[SystemSafety] A comparison of STPA and ARP 4761

Tue Jul 29 07:42:12 CEST 2014

On 2014-07-29 01:49 , Matthew Squair wrote:
> To be absolutely fair, the comparison is between the worked example provided in ARP 4761 and a STAMP
> rerun of the same example. 

Redoing a worked example is a standard method of comparison. But I am inclined to be wary of
overgeneralising the conclusion (unlike the authors cited by M. Fabre :-) )

There is a real, pressing issue here which the cited conclusion addresses. Put simply, it is that we
have to do better than the "traditional" methods of hazard and risk analysis.

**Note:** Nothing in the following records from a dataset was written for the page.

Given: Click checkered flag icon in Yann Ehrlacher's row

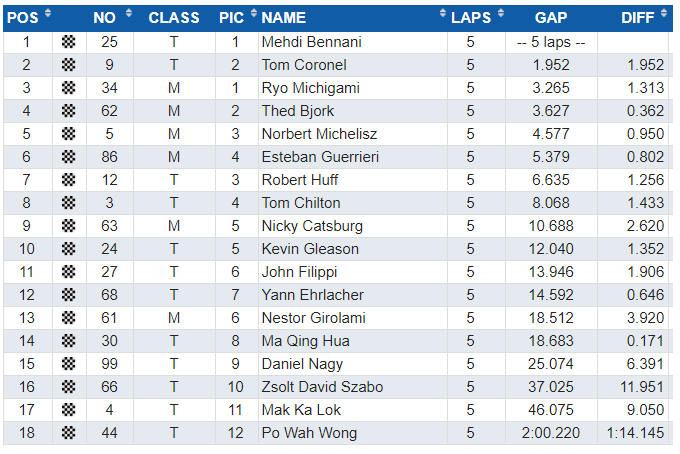Looking at the screenshot, I should click(x=68, y=295).
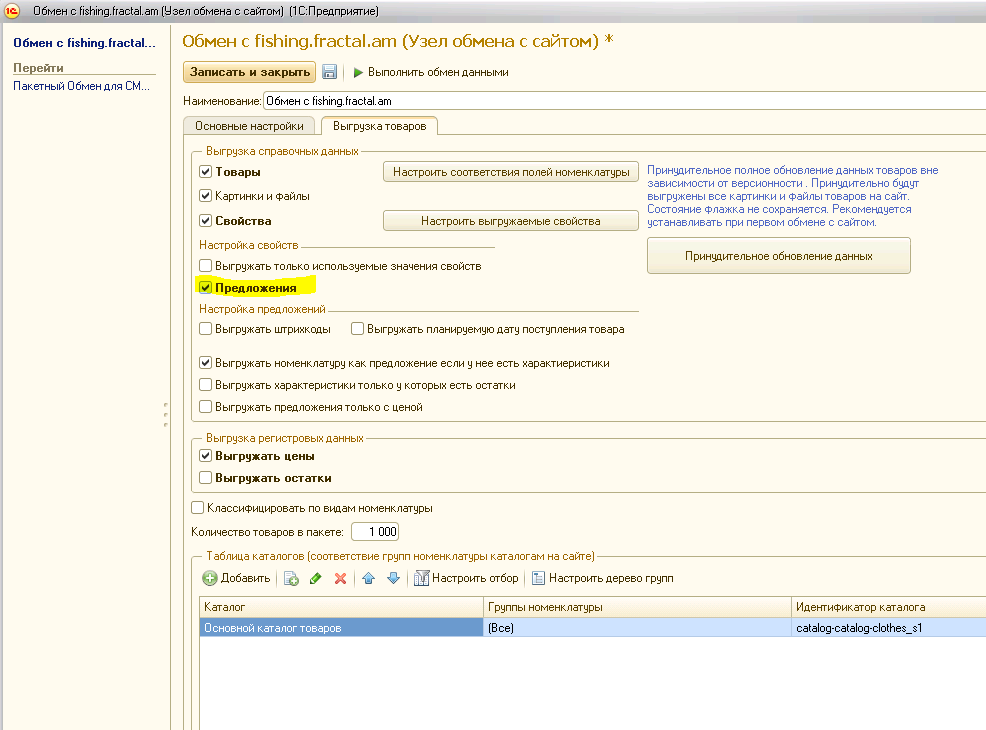Copy the selected catalog row using the copy icon

pos(291,578)
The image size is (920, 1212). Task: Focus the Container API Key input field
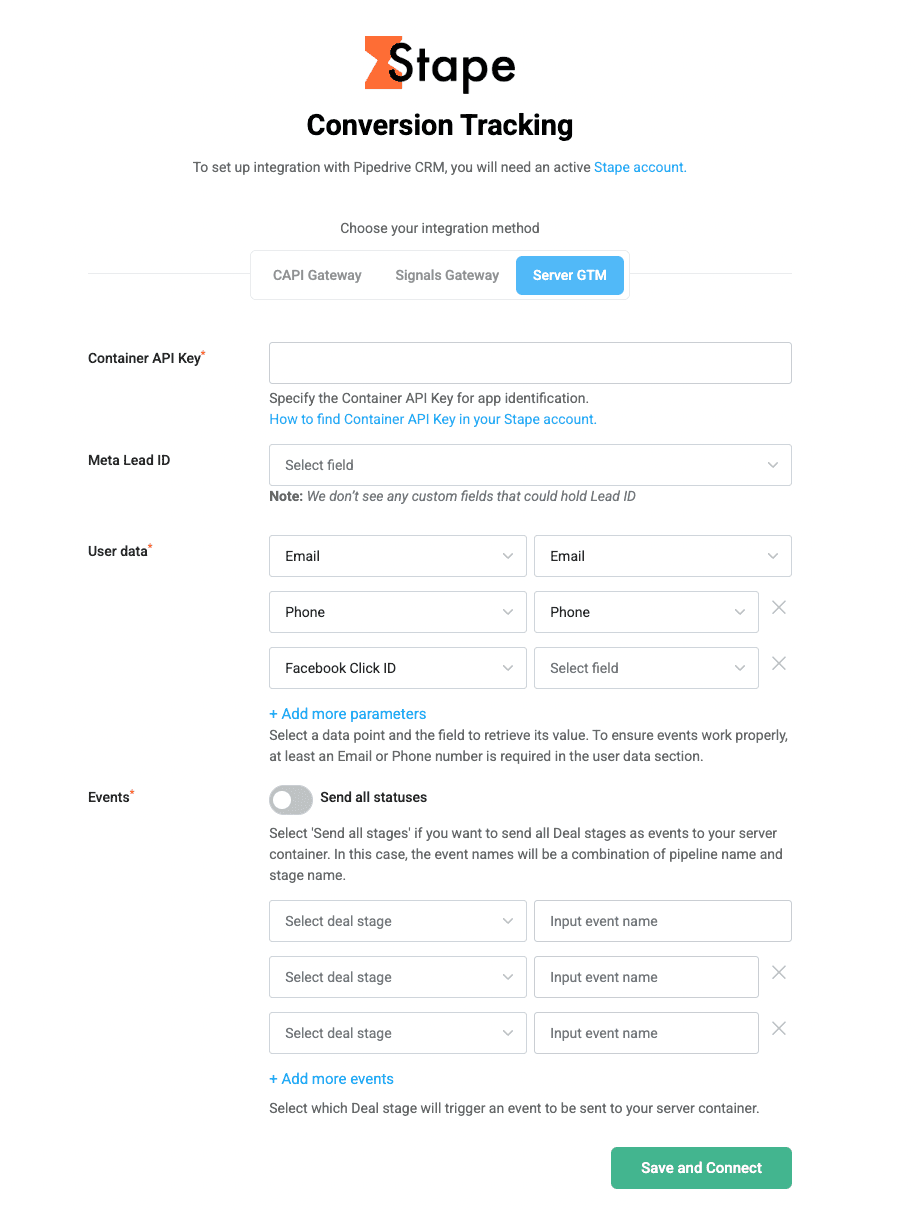[x=530, y=363]
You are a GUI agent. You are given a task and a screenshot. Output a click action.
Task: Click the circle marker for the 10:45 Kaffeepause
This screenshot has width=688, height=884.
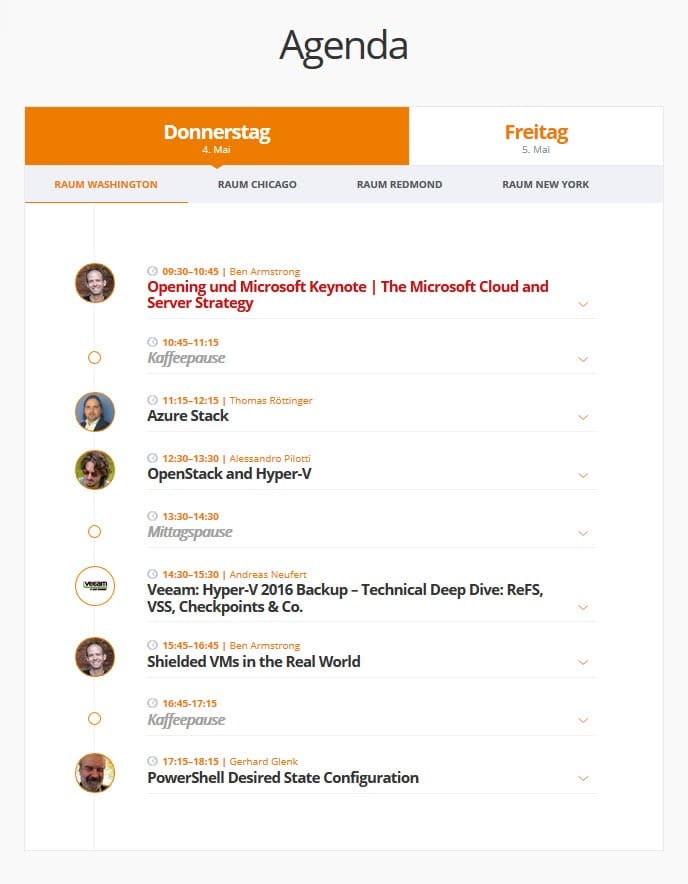[95, 357]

We do indeed "... need to create and employ more powerful and inclusive approaches to evaluating
safety" than those referred to in the current aerospace standards. FMEA as it is currently
performed, and FTA, RBD, are the three techniques referred to explicitly in 14 CFR 25.1309 for
auxiliary kit, as commonly executed in aerospace contexts. They all miss stuff that needs to be
identified and mitigated. This is well known to people like us, but there are people out there in
industry who swear by (their version of) FMEA, FTA and so on and to my mind the message really needs
to be put out there much more visibly that there are issues that will cause problems with your kit
which these methods do not identify.

I don't know about the 4761 example, but there are well-known actual cases. The "usual techniques"
did not identify the error in the boot-up configuration SW of the Boeing 777 FMS which led to the
uncommanded pitch excursions of the Malaysian Airlines Boeing 777 out of Perth in 2005. And it
should be clear that they could never do so. Neither did they identify that spikey misleading output
emanating from a sporadically faulty ADFC could be accepted as veridical by the primary flight
control computer SW and lead (also) to uncommanded pitch excursions (and some damaged people this
time) in the 2008 Learmonth A330 accident, or to a similar incident a couple months later on a
sister ship. And it should be clear.....etc. Neither did they adequately assess the risk of the
Byzantine fault in <famous airplane> databus processes, recounted in Driscoll, Hall, Sivencrona and
Zumsteg in their classic SAFECOMP 2003 paper, which almost led to the withdrawal of the
airworthiness certificate.

It is also evident (at least to those on this list, I hope!) that these traditional methods do not
address important issues of how operators work with the systems they are to operate. What is called
HF. There are many recent examples. Try Turkish in Amsterdam in 2009 or Asiana in San Francisco in
2013. These two are different in that Turkish slaved faulty kit to the autothrottle and left
themselves under autothrottle control, whereas there was nothing wrong with anything on Asiana, but
they are similar in that experienced crews didn't monitor the basics on final approach until it was
too late to recover (and we really are talking stuff that every pilot is taught on hisher first
flying lesson and is emphasised throughout primary training). The puzzle is why not. That's puzzling
everyone at the moment. (But I take the likelihood that one could wave some magical method at the
problem and have the answer pop out to be just about zero, if not slightly less.)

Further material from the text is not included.